Он ничего не мог с этим поделать. Мать – единственный человек, кто ему небезразличен, с кем ему удобно, а все прочие действовали ему на нервы. У родни его, предполагал он, есть свои достоинства – хотя бы в том, что им всем он вроде бы нравится, но дед слишком громогласен, бабушка слишком тиха, тетя Мильдред слишком им помыкает, дяде Полу слишком нравится слушать самого себя, двоюродная бабушка Перл слишком удушает его своими нежностями, кузина Бетти слишком наглая, кузина Шарлотта – слишком глупая, маленький кузен Эрик – слишком буйный, маленькая кузина Джуди – слишком плакса, а единственная родственница, за то, чтобы повидаться с которой он бы отдал все на свете, его кузина Франси, учится в колледже в далекой Калифорнии. Что же касается однокашников в Гиллиарде, то настоящих друзей у него там не было, одни знакомые, и даже Дуги Гейс, тот мальчик, с кем он виделся чаще всего, смеялся над тем, что было совсем не смешно, и никогда не понимал анекдотов, когда ему их рассказывали.

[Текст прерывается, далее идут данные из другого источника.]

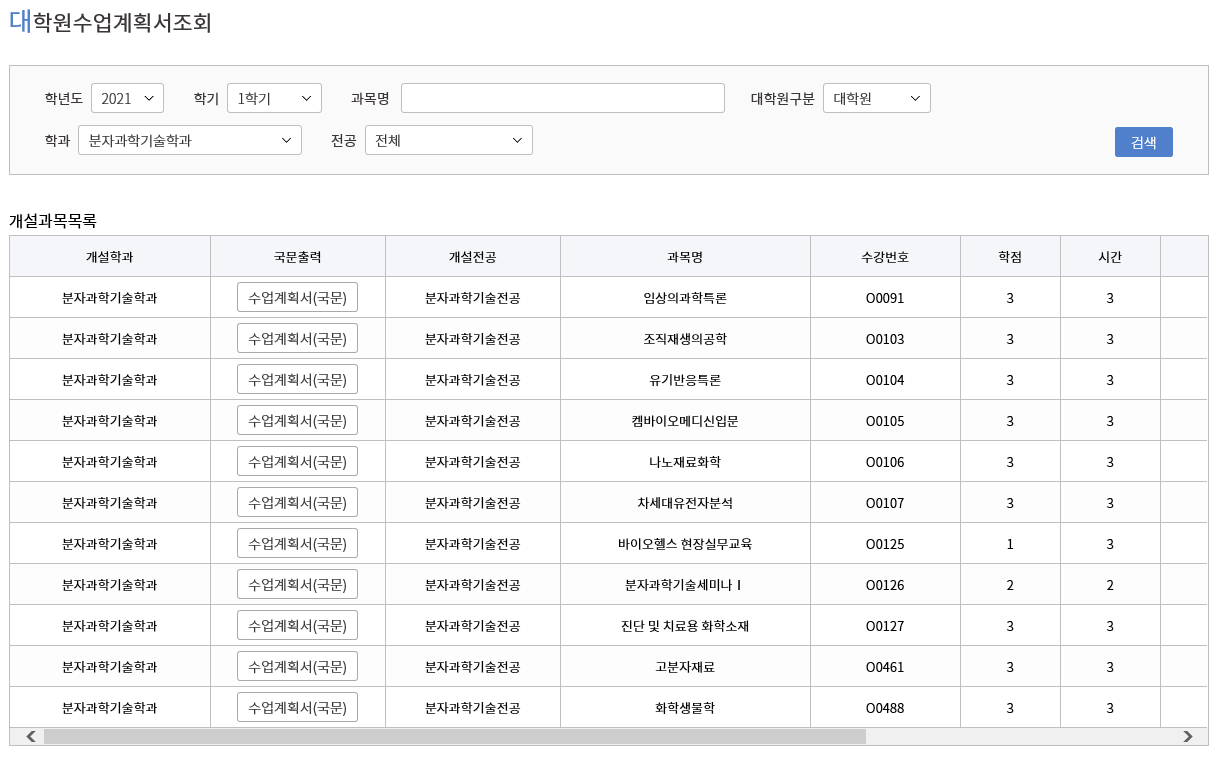Open 수업계획서(국문) for 차세대유전자분석

(297, 503)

За исключением матери, Фергусону было трудно прикипеть душой к кому-то из знакомых, поскольку с ними он всегда ощущал себя в одиночестве, хотя одному с другими, вероятно, немножко не так ужасно, как одному наедине с собой, а это, казалось, неизменно толкает его ум обратно к тем же навязчивым мыслям, как в случае с непрестанными моленьями Богу показать ему чудо, от чего он наконец успокоился бы, или же, еще более навязчиво, с фотографией в «Ньюарк Стар-Леджере», на которую ему смотреть не полагалось, но он все равно смотрел, рассматривал ее по три-четыре минуты, когда мать выходила из комнаты за пачкой сигарет, картинку с подписью «Обугленные останки Станли Фергусона» – и на ней был его мертвый отец в сгоревшем здании, что некогда было «Домашним миром 3 братьев», тело жесткое и черное, и уже не человеческое, как будто огонь превратил его в мумию, человек без лица и без глаз, а рот открыт широко, словно бы в крике, и вот этот обугленный мумифицированный труп положили в гроб и закопали в землю, а Фергусон, когда бы теперь ни думал об отце, в уме видел в первую очередь вот эти опаленные останки черного, полусгоревшего тела с открытым ртом, все еще кричащего из самых недр земли.